Your codebase should read like a great book.
It has often been said that the greatest communicator known to mankind is the written word. Words can be so powerful, it is through words that wars have been waged and ceased, it is through words that great and powerful truths have stood the test of time, and it's through words that we communicate our innate being with one another. Words are powerful, and they matter.
I'd like us to think about our codebase, not as code but as words, and see how it holds up to any great book.
Think of your favourite book, it probably has a central theme, it's clearly defined, and takes you on a journey through time (and sometimes space). The words on each page have been carefully chosen and crafted together to create a compelling narrative that seeks to communicate something to the reader.
Why should our codebases be any different?
I believe we have misaligned our priorities when it comes to how we develop software. In the vanity of chasing ever-increasing features, ever-increasing "best practices" and ever-increasing workloads, we have succumb to the wrong priorities.
We have fallen into the trap that by merely choosing the right framework and tools we can guarantee success (or rather that the way we choose these things have become misaligned), that the processes we need to hold everything together as we continue to fragment our work is the right way to go. That slicing everything into little pieces and distributing them can in any way produce a coherent and unified product. That this is the only way to do things.
Comparing this to writing a book highlights the fallacy of such an approach. Imagine writing a book whereby each paragraph is written in isolation by lots of different authors, and then pieced together by lots of different editors, each person with a slightly different outlook. It's ridiculous really.
As we look at each page we realise that we can only read certain words of a sentence, some words are written in a different language and some words are jargon we don't know. It ends up being hard to engage with and we give up or drag ourselves through, we certainly don't enjoy it.

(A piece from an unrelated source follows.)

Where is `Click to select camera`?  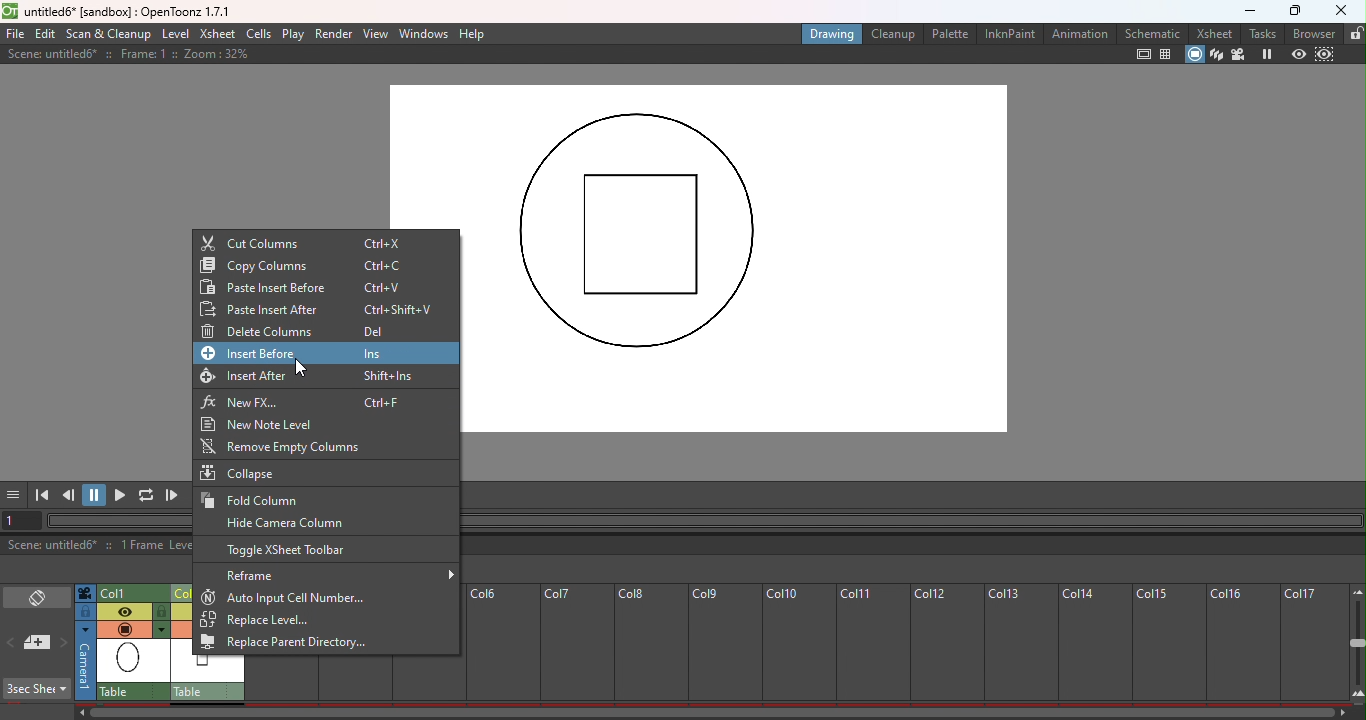 Click to select camera is located at coordinates (87, 594).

There aren't many books that are rich with jargon and abbreviation that are a pleasure to read, these things are barriers for people and make it hard to transport yourself into that environment.
When a codebase is put together, it can be so easy, especially under tight deadlines to do the same, to only focus on it working. However as with writing a book, merely putting words on paper doesn't mean success. Thought and care, coupled with vision, is needed in every interaction to achieve something coherent.
That's why I believe we need to refocus our priorities and consider that making something work is only the entry floor, we need to work diligently on ensuring that how we communicate (that is the code that we write) is appropriate and tailored to the individuals that will be reading it.
Ensuring things are clear and coherent will go a long way to achieving something great. It can be extremely difficult to achieve this, especially if your organisation structure permits lots of voices and opinions pulling in every direction but it's worth it every time.
Considering that the majority of what we do at work is reading and discussing, it affects everything that we do. Where problems arise is when there is ambiguity and misunderstandings that aren't dealt with, ensuring those are minimised and things are clear is one of the greatest things you can do to cause success.
Let's spend more time and energy on crafting a holistic viewpoint, on the words that we choose, on the story that our work tells. Let's program for the human, not the machine.